Mr Ward - How many appeals have been made against decisions of the manpower authorities?


Mr HOLT - My information is that the appropriate machinery for hearing appeals has not yet been set up.


Mr Ward - That is not true. The facilities have been provided, but there have been no appeals.


Mr HOLT - At the time when my information reached me, no Local Appeal Board had been set up in New South Wales. The Opposition suggests that, instead of the present arrangement, the employer shall retain his normal right of dismissal, but that the employee, if he considers that the dismissal was not justified, shall have the right of immediate appeal to the Director-General, who will then investigate the matter and give a decision,


Mr Ward - That is the position now. The honorable member is merely seeking to substitute the power of dismissal for that of suspension.
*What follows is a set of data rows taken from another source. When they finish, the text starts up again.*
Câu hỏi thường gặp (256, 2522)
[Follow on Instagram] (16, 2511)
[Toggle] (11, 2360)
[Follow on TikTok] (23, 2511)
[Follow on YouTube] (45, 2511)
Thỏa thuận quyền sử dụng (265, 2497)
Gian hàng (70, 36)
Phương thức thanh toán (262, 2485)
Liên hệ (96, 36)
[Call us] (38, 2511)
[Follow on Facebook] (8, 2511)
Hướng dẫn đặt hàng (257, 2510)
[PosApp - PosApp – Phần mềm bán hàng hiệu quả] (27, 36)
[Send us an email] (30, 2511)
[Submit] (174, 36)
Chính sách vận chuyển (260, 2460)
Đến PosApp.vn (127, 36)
Mr HOLT - In practice, it would work out very differently. Under the system which we suggest, the employee, if he were satisfied that he had been dismissed on reasonable grounds, or if for any reason he did not wish to go back to the job, would immediately begin to look around for another position. He cannot do that under the present regulations ; he must wait about in idleness until the decision is given.


Mr Ward - -Such matters are dealt with promptly.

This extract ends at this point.